SANCHEZ: Matt Egan, thank you so much. As the recession fears increase, there's actually good news at the pump. Gas prices hitting another milestone with a national average sinking to a 15-month low. Today, a gallon of regular gas is $3.16 a gallon, 14 fewer cents than a week ago and according to AAA 15 cents less than a year ago.


WALKER: Yeah, and U.S. oil prices also dropped another 3% to $73.58 a barrel Friday, a sign that gas prices could continue to go down.
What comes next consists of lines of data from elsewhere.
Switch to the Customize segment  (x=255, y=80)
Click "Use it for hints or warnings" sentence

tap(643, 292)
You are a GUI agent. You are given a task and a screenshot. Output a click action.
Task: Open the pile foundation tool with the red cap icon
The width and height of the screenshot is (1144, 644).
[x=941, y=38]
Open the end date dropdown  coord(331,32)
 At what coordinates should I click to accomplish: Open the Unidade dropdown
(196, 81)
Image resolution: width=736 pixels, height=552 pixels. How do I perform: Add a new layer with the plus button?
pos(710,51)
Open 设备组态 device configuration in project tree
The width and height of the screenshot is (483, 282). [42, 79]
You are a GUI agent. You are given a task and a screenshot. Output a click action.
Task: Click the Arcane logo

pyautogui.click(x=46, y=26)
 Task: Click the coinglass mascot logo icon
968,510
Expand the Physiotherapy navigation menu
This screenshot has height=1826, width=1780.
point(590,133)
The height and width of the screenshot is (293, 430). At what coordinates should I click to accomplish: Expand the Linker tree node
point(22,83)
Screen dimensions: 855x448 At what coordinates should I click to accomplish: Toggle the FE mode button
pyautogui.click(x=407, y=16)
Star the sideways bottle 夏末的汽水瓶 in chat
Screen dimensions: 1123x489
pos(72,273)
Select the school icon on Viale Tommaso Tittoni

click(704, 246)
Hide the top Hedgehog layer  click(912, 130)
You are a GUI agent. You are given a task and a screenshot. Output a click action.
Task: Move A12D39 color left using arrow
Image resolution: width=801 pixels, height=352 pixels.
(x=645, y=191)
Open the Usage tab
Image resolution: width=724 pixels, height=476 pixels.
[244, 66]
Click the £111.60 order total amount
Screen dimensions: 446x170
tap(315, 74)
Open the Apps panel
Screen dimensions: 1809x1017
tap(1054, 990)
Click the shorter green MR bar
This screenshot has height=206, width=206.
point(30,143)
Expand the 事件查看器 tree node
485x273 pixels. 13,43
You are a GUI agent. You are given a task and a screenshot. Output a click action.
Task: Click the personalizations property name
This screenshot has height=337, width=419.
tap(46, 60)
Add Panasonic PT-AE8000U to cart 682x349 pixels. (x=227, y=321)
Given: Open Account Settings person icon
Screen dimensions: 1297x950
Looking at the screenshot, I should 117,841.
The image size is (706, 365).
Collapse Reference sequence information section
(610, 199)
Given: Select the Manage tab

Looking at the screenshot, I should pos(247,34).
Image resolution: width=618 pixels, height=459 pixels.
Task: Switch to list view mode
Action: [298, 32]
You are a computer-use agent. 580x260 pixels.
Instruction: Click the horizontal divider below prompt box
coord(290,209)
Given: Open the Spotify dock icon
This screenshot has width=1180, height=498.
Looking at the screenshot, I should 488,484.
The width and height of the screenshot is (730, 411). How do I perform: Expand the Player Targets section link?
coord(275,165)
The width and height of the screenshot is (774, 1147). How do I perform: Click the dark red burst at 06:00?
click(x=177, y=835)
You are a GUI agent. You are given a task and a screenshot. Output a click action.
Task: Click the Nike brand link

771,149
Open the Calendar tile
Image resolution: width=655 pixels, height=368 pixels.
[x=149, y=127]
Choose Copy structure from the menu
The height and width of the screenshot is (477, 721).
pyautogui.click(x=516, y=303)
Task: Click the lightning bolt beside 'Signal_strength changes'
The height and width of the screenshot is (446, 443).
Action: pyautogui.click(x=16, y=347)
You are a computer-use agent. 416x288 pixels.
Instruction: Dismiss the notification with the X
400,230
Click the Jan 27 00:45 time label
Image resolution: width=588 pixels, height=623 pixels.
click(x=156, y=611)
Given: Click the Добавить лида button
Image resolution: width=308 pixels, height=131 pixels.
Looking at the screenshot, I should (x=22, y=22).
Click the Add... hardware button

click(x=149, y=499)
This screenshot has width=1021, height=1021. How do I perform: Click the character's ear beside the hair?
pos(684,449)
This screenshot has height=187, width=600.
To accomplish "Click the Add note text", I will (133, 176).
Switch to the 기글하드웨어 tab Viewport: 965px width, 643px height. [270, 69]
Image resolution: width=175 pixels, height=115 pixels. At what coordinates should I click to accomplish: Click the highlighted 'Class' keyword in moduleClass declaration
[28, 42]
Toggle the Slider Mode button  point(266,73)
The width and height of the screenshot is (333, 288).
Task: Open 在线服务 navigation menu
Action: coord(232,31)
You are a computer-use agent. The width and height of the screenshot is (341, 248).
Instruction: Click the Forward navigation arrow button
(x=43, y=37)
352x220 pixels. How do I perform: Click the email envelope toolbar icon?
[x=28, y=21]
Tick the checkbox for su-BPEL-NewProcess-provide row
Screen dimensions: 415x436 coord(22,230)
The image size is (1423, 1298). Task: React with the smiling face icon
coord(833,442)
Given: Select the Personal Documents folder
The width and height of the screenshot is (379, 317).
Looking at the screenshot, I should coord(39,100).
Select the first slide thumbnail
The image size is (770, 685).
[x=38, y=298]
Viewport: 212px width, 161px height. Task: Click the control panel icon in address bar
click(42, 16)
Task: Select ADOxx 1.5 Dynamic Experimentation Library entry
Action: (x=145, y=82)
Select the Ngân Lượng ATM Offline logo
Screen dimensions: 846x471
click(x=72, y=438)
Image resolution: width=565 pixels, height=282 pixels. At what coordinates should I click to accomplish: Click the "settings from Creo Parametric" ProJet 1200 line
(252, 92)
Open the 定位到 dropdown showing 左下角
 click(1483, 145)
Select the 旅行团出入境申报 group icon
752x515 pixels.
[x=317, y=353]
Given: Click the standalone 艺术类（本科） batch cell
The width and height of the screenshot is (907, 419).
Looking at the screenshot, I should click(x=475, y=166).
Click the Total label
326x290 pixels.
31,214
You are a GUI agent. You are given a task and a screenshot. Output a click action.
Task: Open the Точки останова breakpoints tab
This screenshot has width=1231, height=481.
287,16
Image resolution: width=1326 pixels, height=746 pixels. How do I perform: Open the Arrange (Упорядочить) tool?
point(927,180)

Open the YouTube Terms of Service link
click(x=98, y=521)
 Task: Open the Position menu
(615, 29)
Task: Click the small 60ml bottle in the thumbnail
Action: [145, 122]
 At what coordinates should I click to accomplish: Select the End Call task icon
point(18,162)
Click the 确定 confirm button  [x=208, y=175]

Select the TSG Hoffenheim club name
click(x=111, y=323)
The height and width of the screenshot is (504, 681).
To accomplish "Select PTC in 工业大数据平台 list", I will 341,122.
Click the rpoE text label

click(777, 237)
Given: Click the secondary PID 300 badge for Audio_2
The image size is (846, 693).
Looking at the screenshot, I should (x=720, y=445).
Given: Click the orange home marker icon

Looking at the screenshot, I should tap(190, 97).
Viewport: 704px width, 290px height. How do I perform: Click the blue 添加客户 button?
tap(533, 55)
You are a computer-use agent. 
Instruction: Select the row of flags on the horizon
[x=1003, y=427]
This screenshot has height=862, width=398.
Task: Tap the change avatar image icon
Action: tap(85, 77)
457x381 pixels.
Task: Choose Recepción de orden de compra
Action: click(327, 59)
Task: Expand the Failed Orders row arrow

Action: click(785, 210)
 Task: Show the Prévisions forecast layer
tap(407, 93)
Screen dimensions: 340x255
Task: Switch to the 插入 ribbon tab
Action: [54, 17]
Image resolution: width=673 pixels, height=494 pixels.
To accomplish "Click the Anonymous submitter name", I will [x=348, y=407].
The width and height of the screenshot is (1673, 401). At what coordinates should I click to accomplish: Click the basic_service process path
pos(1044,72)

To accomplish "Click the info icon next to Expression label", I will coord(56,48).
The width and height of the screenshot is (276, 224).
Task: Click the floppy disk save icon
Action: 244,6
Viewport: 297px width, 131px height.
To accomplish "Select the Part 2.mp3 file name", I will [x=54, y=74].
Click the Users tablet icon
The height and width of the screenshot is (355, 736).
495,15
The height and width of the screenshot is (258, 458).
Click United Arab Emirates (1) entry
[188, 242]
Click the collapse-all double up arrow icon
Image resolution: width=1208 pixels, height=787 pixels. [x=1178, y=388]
It's encouraging news for consumers after a year of high rent, groceries and of course other essentials.

So, a Trump era border policy is set to expire next week and towns along the U.S.-Mexican border are preparing for an influx of migrants. The concerns from officials across parts of Texas is coming up.

SANCHEZ: Plus, as COVID cases rise, officials are urging people to protect themselves as we close in on Christmas and New Year's Eve. The concerns amid this triple threat of respiratory viruses we're seeing across the country.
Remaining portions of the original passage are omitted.